An interesting example from Jon Elster and John Roemer: Suppose that A is doing much better than B, in economic terms, and that B doesn’t even know of A‘s existence, much less A‘s level of welfare. Then, B learns about A, and learns that A is much better off. In one sense, B is no worse off than before; the knowledge costs B nothing. But in another sense B‘s welfare may decline, for B now feels envious, less successful, less self-satisfied, and so on. B would like to be as successful as A, and now becomes aware that that desire is unsatisfied, making B feel even worse. In that latter sense, then, the inequality between A and B increases when B becomes aware of it. The same thing happens when A becomes aware of it, for A may now feel superior, more successful, more self-satisfied, and so on.

This points to a recipe for increasing inequality: not economic inequality, for, in the above example, no money changes hands, but hedonic inequality—the happy get happier, and the sad get sadder. Of course, the argument applies just as well if we start with hedonic inequality rather than economic inequality to begin with. Knowledge of each other’s conditions increases inequality.

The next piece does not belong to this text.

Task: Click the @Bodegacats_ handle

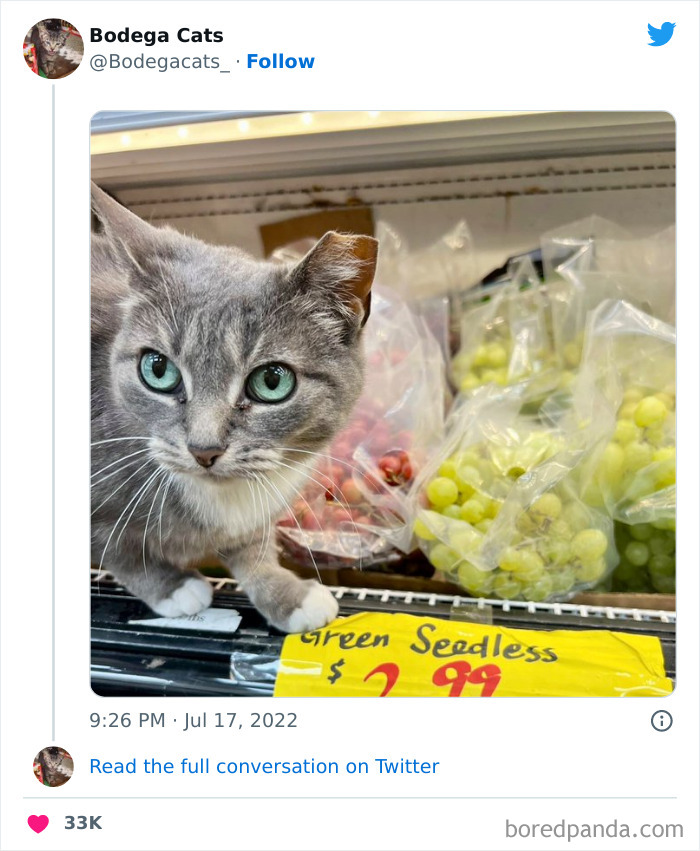Action: click(x=160, y=61)
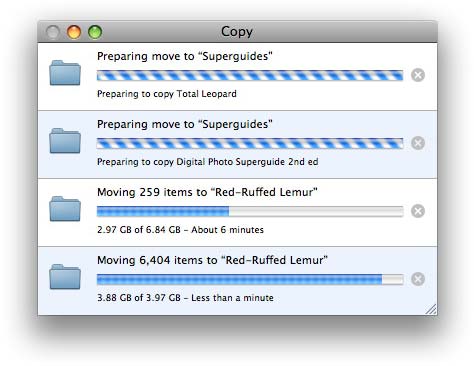Click "2.97 GB of 6.84 GB" status text
The width and height of the screenshot is (474, 366).
tap(139, 230)
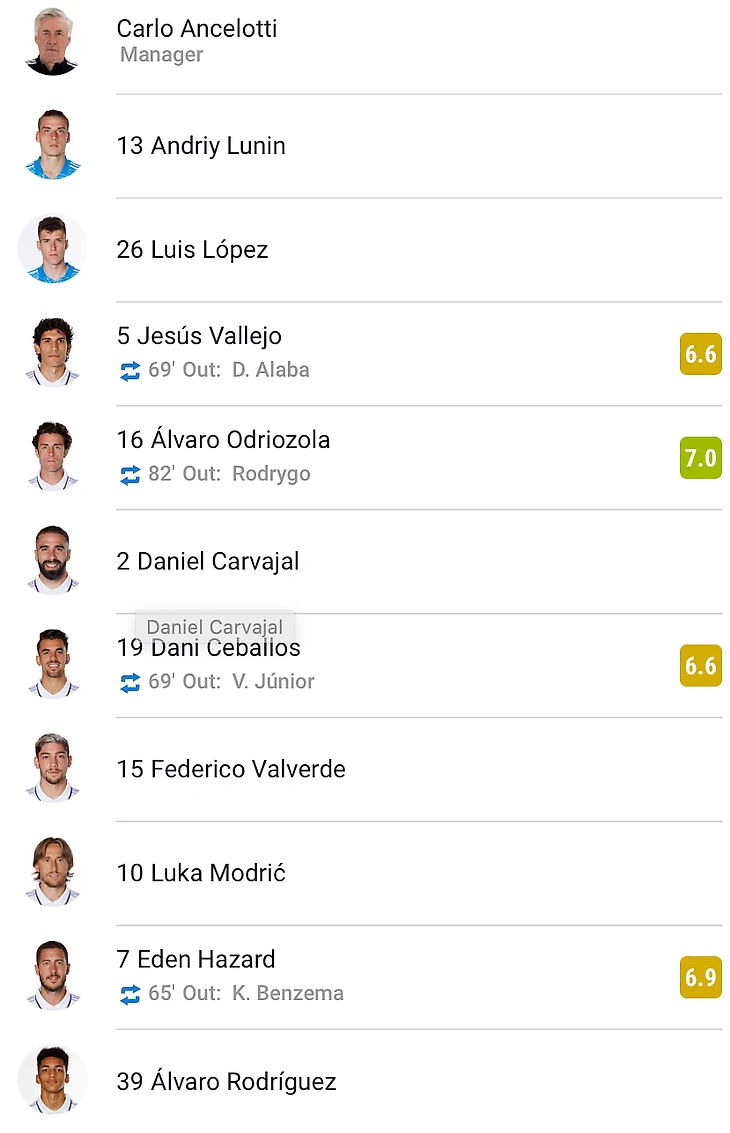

That, it seems to me, gives rise to a dilemma for politicians who practice the politics of envy, speaking of inequality, “Two Americas,” class divisions, etc. If the economic inequality to which they point isn’t matched by an inequality in levels of happiness—and its correlation to such inequality is probably weak—then why should we care about it? And if it is, doesn’t drawing attention to the inequality make it worse? Couldn’t they produce greater hedonic equality just by shutting up?

Why, moreover, does Hollywood consistently make TV shows and movies about people who are far more affluent than average, who live in much larger houses, etc.?  It hasn’t always been that way—think of The Honeymooners, I Love Lucy, The Andy Griffith Show, The Wonder Years, and other icons of the 1950s, 1960s, and 1970s—but increasingly we seem to see mostly the top 1%.  Doesn’t that increase inequality in a similar way?

2 thoughts on “The Politics of Envy

  1. Those are some unsavory characteristics attributed to A and B. Given the letters assigned to these classes of people its easy to assume that A is the richest of the rich and B is a range of classes below. However A could be the broadest of middle classes with classes both above and below them. I don’t like thinking either is looking at each other with green eyes.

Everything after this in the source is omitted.